### SHORT PROBLEM
How would you carry on the RV blog post about the Thunderbird park, picking up after its last sentence?

### PASSAGE SHOWN
Thunderbird! I loved the early sixties commercials for the Ford Thunderbird. It was the late fifties answer to the Chevrolet Corvette but, in the early sixties, it either couldn’t or wouldn’t compete with the Chevy sports car and at some point added a rear seat. When Ford introduced the Mustang, it was a death sentence for the Thunderbird. You car buffs can fill in the holes – or flat out correct me. That’s how I remember it.
You know, that’s how a lot of history, before people wrote down what happened, was recorded: by some asshole’s memory. Always makes me wonder about anything we call history before they started writing it down. Did you ever discuss an old event with a family member or friend and find you have completely different versions of something that you both experienced? What’s true? What’s bullshit?
And we’re supposed to believe a story about a blue-eyed white guy in the middle east, with no weight training, pushing aside a massive boulder, a few days AFTER he was crucified, that sealed his cave-grave, and meeting his old drinking buddies for brunch.
This blog thing has been so straight and focused about RVing lately. Boring. We need some life in it, or, maybe a piece on bullshit. Listen to the attached audio. Can you imagine Uncle George going after the idiot-in-chief? Where are you when we need you, George? Can you come back too?
(I emailed everyone on the blog list because I have little confidence that WordPress accepts audio files)
Well, we moved to this park with the thunderous name because it’s one of our free, network parks and close enough for day trips into Seattle. Getting here required a decision – 1 if by land, 2 if by sea. Lots of history in today’s blurb.

### SOURCE EXCERPT
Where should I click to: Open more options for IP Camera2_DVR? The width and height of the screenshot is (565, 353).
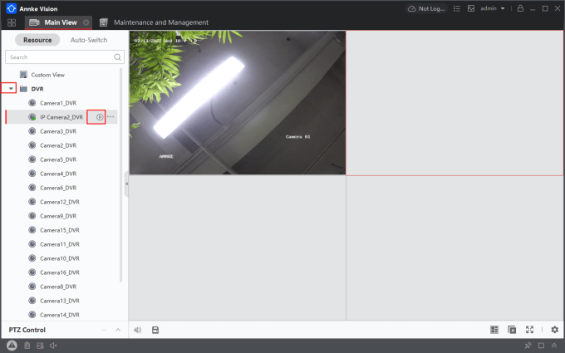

### OUTPUT OF THE TASK
Option 1 had us looping south and east off the Olympic Peninsula, staying on land over a small bridge or two as we then turned to the north up I-5 and then northeast of central Seattle. Option 2 saved us about 70 miles going straight across the city using the Kingston to Edmunds ferry. The savings in diesel fuel was not nearly as much as the cost of driving a 42′ motorhome and towed Jeep onto a boat. The travel time was about the same. But, WTF! Sometimes it’s about the experience.
We drove up to the ferry entrance about 15 minutes prior to the next departure. The nice lady at the toll booth charged us for the 50-feet-and-under length (they charge by increments of 10 feet) and included our senior discount. Whoo-hoo! I had measured us the night before and, with the towing apparatus, came up with about 55′. Saved about $20 off my estimate! That’s like winning the lottery. Almost. Maybe a scratch-off. The crew on the boat squeezed us in against a wall and off we sailed across the Puget Sound.
For the hour ride, a lot of people got out of their cars to go up on the deck where the wind chill was about 40°, others went for the $10 Starbucks. Most locked their cars and when the first wave bumped the boat, 10 alarm systems went off. They ran the gamut from horns to buzzers to sirens. Nine duffuses (pretty sure that’s the PC plural for dumb shit) ran back to their cars. The big Suburban at the front of our row blared for twenty minutes, through four more waves and more dumb asses running around spilling their lattes until the crew called number one dumb shit over the PA system, “Hey, dumb shit Suburban owner – get out here and shut your car up.” Something like that.
The Suburban dude went back for another Swiss Almond White Chocolate Orange Maple Syrup Organic Kale Espresso and they had to call for him again to get back in his car as we pulled into the dock. He still wasn’t there when the gate opened.
We were the last row to exit because of that dickhead. Sometimes it’s all about the experience.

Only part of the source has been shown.